■ **Brief**: Reproduce every line of the material, starting at the line containing "Task: Tap the 成交价 column header" and ending at the end of the material, raising each coordinate in the answers by 42. Leave the pictures out of your reproduction.

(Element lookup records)
• • •

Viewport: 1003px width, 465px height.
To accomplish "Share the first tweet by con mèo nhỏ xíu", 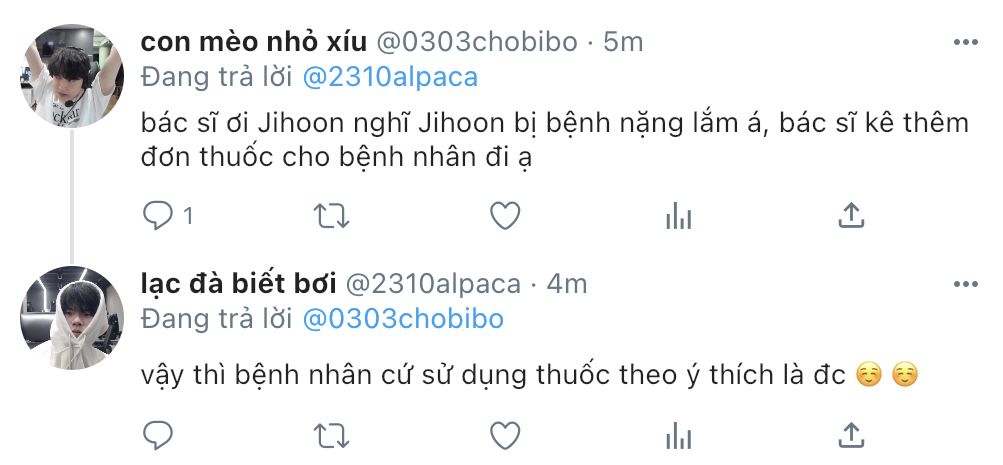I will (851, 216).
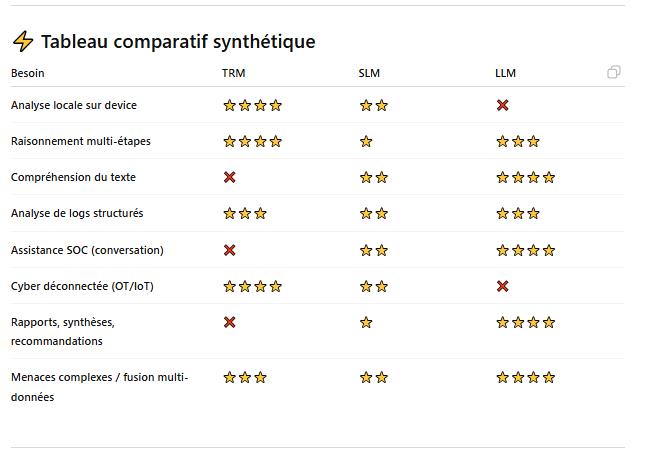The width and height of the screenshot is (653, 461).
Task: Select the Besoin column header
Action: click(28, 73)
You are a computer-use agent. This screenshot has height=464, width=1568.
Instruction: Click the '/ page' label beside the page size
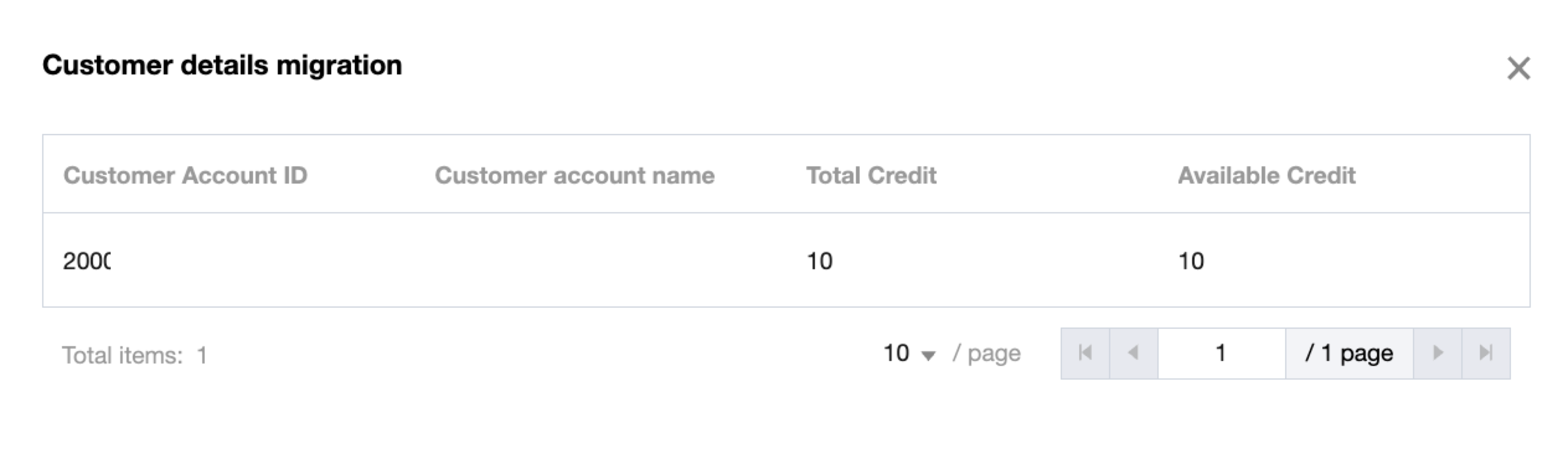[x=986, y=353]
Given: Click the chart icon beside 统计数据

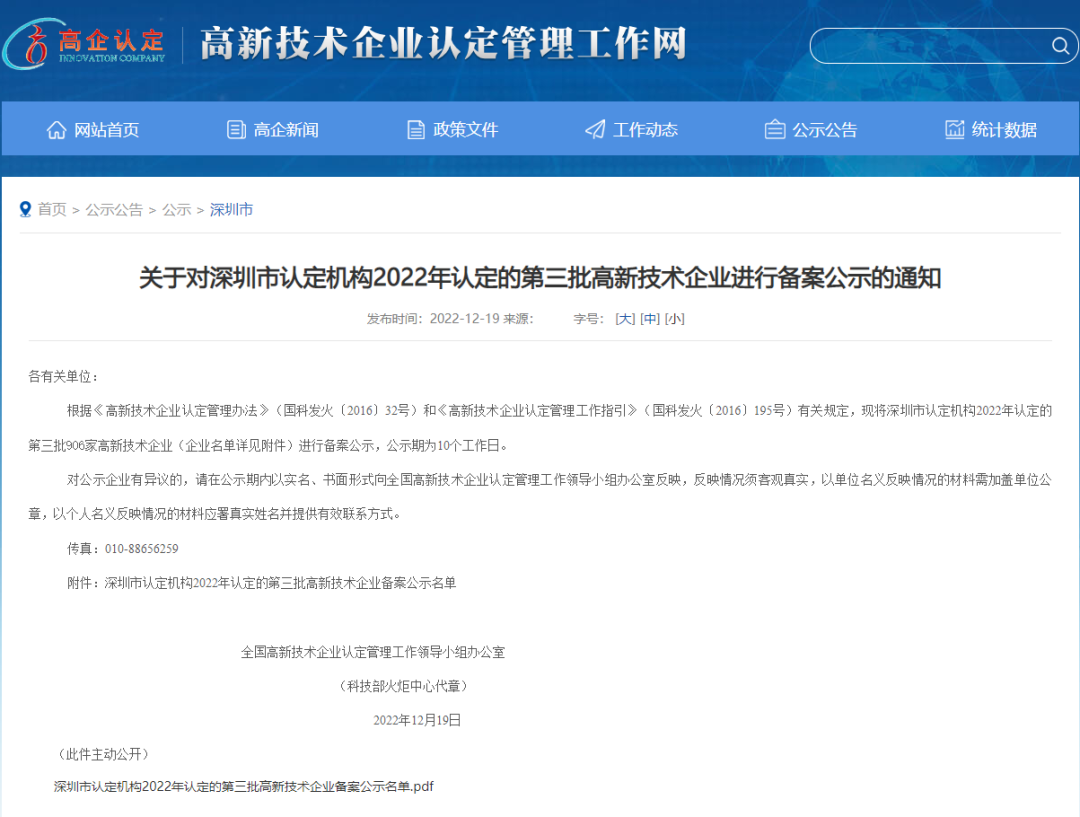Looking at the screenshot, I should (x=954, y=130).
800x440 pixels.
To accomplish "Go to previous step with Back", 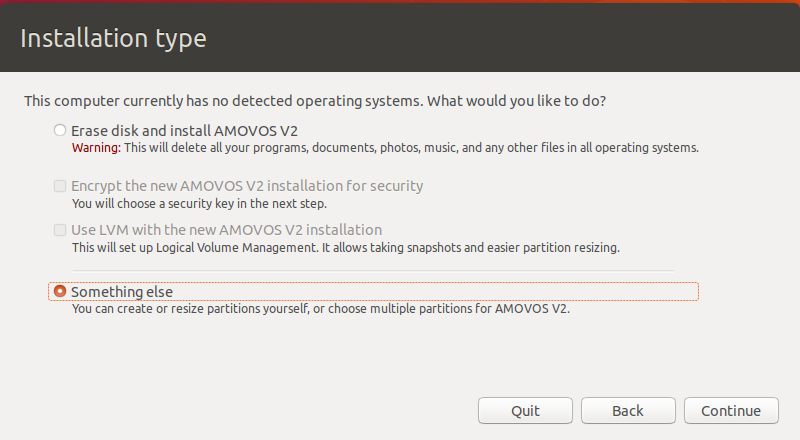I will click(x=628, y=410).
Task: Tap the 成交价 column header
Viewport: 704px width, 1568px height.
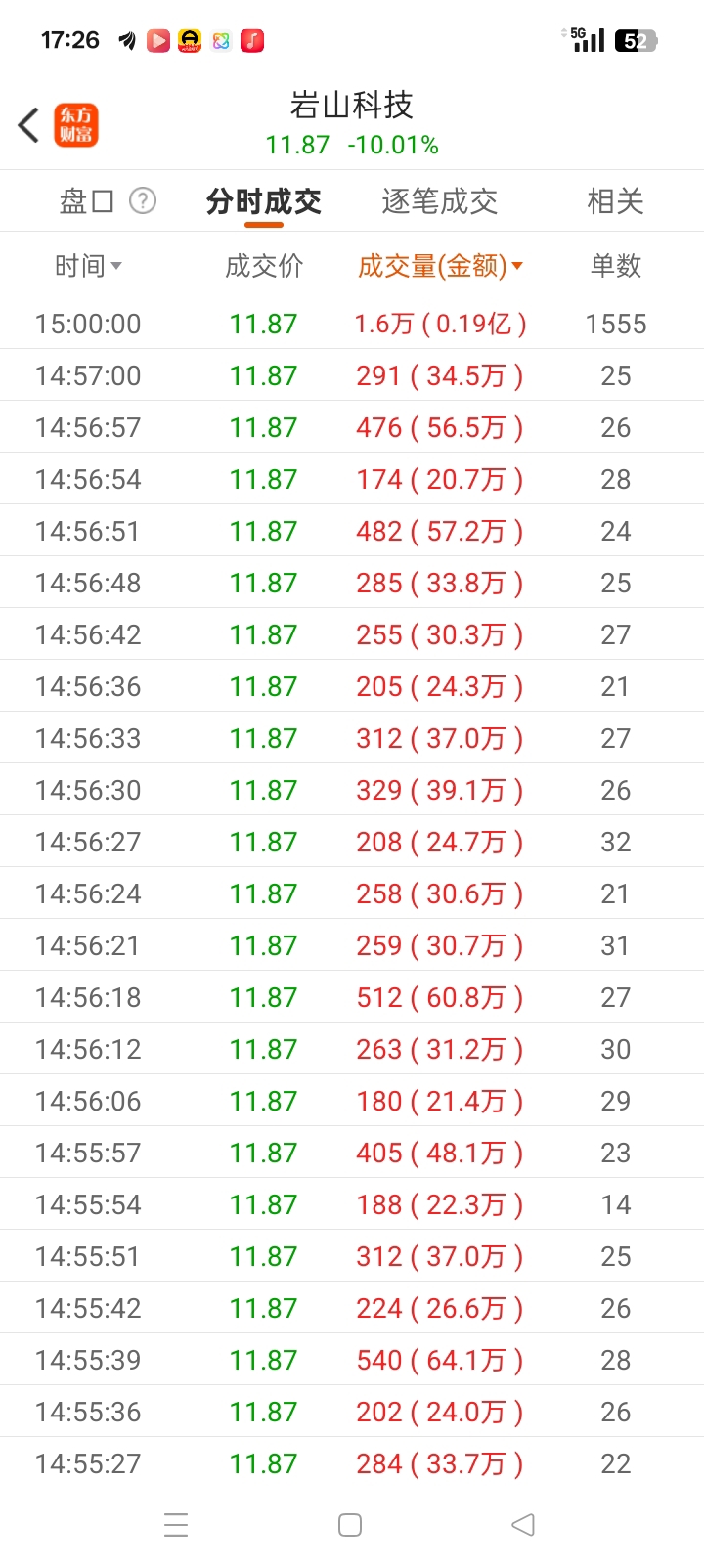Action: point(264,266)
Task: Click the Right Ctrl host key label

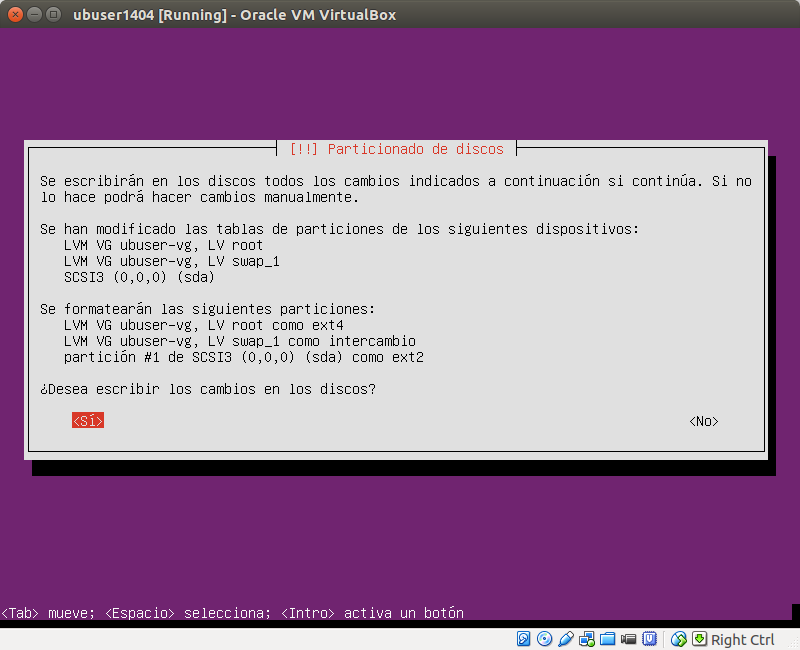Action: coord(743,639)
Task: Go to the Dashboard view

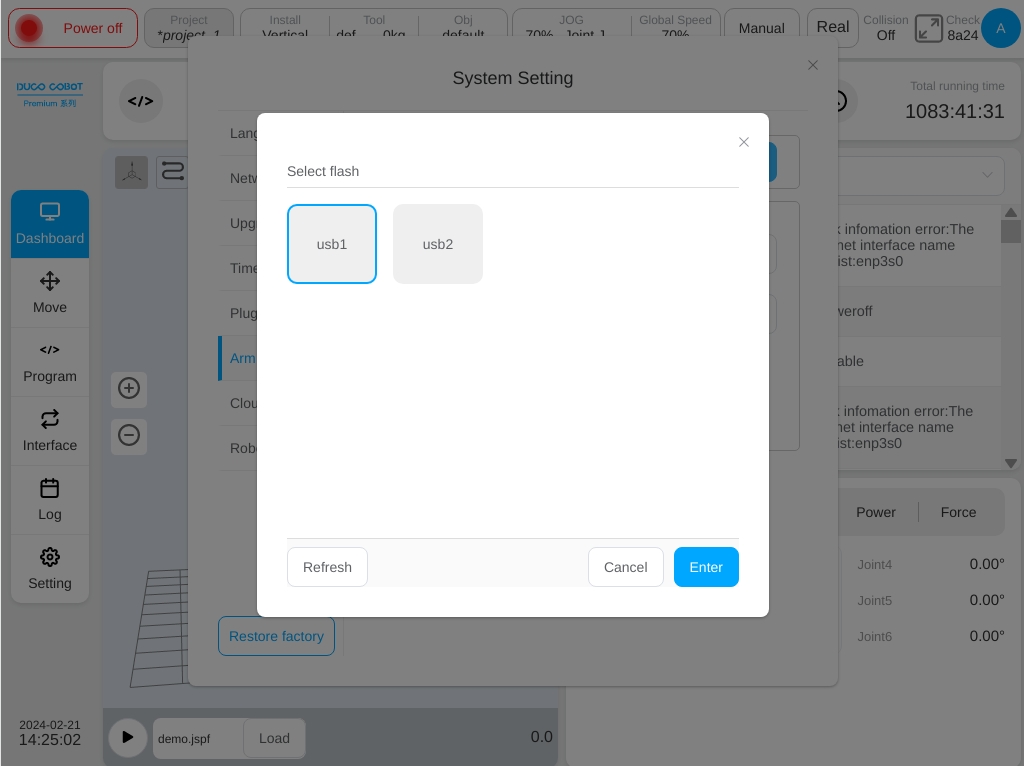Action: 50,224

• • •

■ **Correct result**:
Task: Tap the 成交价 column header
Viewport: 704px width, 1568px height.
Action: point(306,308)
Task: Click the Right Ctrl host key label

Action: coord(785,681)
Task: Go to the Dashboard view

Action: 92,266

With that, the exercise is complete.